Two reasons for the decline in sales can be found in the functional and emotional connections. On two important points – ease and emotion – Apple is losing ground to their competitors.

Why Apple is Losing
Apple’s vertical integration, which makes it easy to successfully connect all products, makes life easier, but also more expensive than other brands. For extra storage, you need to buy a more expensive device, or purchase iCloud, whilst with Android devices, you can just insert a new memory card. Apple uses their own incompatible standards, which results in a jumble of cables in every household that isn’t fully Apple-minded. Android devices improve on all functional levels, whereas the iPhone is still just very expensive. As a Mac Air, iPad and iPhone user, I’ve always had high expectations, but over the last few years, the innovations have become less significant and less impressive.

Having an iPhone used to mean you were ahead of others. Now, an iPhone has become a commodity and Apple a capitalist superpower. It is no longer that alternative and sympathetic brand which makes you, the consumer, hip and different. Nobody stays home anymore to watch the Keynotes of Job’s successor Tim Cook. The Apple fanboys have now grown up and have families. This means that pragmatic choices have to be made, and well, Apple is still an expensive brand.

The Next Bite
When I look at the symbol of Apple, I always wonder what it stands for: is it the first bite of a poisoned apple that gives us knowledge? After which we feel naked without the Apple-product? Or does it symbolise the vulnerability of premium brands who always have to stay innovative? With the iPhone, Apple presented the mobile phone no longer as a mobile phone but as a minicomputer with free calls apps. The Appstore revolutionised the music industry, and the iPad secured a permanent place in every Dutch household. Apple’s strategy has always been to conquer existing markets with better products and better looking designs.

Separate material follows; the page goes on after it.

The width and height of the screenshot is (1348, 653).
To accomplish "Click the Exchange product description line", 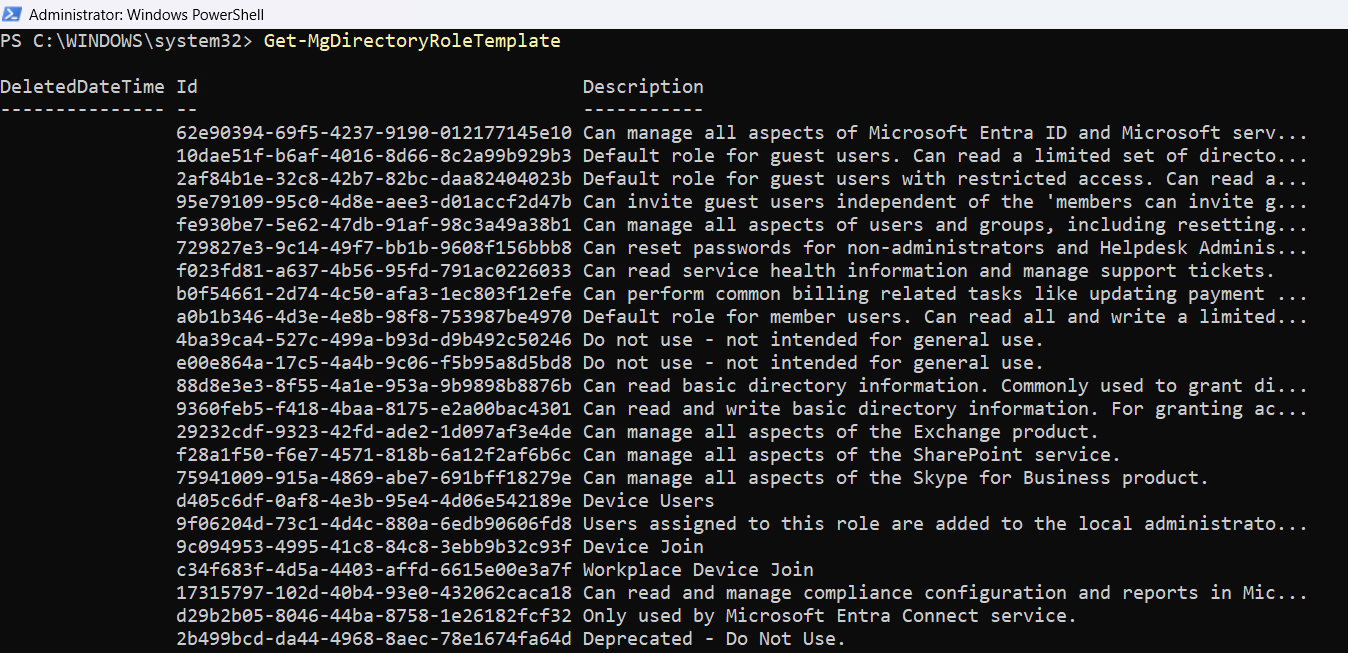I will click(840, 432).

That is why mobile payment could be Apple’s next growth market. According to a rapport by Crone Consulting, Apple is the market leader with twelve million users, which is more than Android Pay and Samsung Pay combined. In June, Apple released information in Fortune about how Apple Pay attracts a million new users every week. Starbucks, Walgreen, Target and thousands of apps and services already work with Apple Pay. The new iOS 10 brings Apple Pay to every iPhone, iPad and Mac that has Safari. With this, Apple Pay not only becomes a payment method in apps and stores, but it can also be used online. This is particularly convenient for new web shops, where entering your payment details, especially on your mobile phone, can be a real conversion killer. Ease leads the way and Apple has extensive experience when it comes to guiding the masses. The combination of mobile payment and a loyalty programme is very successful, as we’ve seen earlier with Starbucks, and it is something Apple Pay seems to be focussed on.

Apple is Loyal
Maybe the experience gained with Apple Play inspires Apple to set up a loyalty programme, but that is unlikely. As a consumer, I yearn for well-designed products and services which make my life easier and more fun. Apple is no longer the only one who can provide that: there are all kinds of other fruit. Apple chooses continuous innovation through design, which is why they have to prove themselves time and time again. Apple’s loyalty isn’t towards their customers, but towards design. That is why people love the company. So, Apple, some more innovation would be nice, or else this consumer won’t bite.